Show every line of the listing below that contains the word "particular". Treat uppercase and lowercase as different.

▶ **DATA ROWS**:
——

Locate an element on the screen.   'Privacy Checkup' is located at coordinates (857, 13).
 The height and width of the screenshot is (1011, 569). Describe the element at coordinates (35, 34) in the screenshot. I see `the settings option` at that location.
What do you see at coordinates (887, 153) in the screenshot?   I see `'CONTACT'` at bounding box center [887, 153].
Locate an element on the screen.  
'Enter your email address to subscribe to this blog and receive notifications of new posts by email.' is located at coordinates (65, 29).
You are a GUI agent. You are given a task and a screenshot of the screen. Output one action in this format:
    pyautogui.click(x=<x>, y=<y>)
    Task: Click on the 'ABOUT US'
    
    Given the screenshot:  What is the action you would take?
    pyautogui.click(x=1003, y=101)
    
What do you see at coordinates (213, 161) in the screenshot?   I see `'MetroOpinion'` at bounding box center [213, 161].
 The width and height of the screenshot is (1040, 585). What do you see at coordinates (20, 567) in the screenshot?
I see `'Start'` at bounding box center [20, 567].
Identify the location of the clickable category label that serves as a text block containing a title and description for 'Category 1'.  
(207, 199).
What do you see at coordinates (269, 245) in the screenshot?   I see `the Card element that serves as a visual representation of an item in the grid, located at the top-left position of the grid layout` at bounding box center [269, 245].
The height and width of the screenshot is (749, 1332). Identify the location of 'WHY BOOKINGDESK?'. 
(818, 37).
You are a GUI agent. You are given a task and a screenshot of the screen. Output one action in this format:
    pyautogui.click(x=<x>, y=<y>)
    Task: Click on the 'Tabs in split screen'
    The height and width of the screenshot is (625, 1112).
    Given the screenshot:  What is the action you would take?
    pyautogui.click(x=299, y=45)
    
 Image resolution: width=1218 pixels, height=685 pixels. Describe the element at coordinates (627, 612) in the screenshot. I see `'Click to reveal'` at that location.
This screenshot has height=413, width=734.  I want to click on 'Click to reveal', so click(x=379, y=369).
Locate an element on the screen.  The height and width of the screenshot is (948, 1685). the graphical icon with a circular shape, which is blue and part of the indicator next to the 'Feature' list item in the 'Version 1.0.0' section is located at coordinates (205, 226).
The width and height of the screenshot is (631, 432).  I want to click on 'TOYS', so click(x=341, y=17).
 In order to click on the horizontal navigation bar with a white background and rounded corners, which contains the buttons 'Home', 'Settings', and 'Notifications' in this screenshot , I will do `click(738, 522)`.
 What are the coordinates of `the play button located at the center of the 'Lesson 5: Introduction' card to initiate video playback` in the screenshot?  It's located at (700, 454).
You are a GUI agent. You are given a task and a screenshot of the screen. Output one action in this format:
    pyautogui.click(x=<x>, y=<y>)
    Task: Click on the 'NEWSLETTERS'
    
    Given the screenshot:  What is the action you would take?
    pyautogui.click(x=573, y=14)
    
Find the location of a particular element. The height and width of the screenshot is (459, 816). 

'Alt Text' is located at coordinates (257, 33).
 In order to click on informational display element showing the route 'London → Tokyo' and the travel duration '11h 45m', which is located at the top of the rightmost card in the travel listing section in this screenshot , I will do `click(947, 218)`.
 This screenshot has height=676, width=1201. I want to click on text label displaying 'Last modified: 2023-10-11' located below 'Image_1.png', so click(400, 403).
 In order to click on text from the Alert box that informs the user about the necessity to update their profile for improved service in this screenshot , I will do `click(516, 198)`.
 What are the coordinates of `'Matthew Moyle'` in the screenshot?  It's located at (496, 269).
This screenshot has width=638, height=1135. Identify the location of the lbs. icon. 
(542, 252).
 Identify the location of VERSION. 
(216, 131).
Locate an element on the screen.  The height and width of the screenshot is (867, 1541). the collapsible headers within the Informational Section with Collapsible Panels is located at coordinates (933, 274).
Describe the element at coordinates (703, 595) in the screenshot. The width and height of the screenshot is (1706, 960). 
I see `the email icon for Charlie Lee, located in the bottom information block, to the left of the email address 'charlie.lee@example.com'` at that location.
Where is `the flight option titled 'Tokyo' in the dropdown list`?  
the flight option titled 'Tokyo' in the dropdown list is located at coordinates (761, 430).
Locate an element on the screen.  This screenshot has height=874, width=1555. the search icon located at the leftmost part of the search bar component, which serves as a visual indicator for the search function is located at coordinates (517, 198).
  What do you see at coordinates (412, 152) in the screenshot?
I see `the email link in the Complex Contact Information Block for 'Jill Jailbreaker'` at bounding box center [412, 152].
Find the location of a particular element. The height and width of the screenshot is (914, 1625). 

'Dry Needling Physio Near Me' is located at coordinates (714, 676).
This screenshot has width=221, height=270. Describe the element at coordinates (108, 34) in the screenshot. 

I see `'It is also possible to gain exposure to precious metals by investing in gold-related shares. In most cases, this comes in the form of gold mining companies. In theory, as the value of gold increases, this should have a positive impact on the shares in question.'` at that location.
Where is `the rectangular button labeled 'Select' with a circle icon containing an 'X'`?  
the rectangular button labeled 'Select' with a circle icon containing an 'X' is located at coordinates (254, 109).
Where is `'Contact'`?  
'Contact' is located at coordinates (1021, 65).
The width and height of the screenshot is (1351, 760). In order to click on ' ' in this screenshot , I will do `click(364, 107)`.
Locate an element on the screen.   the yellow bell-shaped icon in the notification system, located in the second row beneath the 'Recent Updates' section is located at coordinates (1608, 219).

——

▶ **EXPECTED OUTPUT**:
Find the location of a particular element. The height and width of the screenshot is (459, 816). 
Find the location of a particular element. The height and width of the screenshot is (914, 1625). 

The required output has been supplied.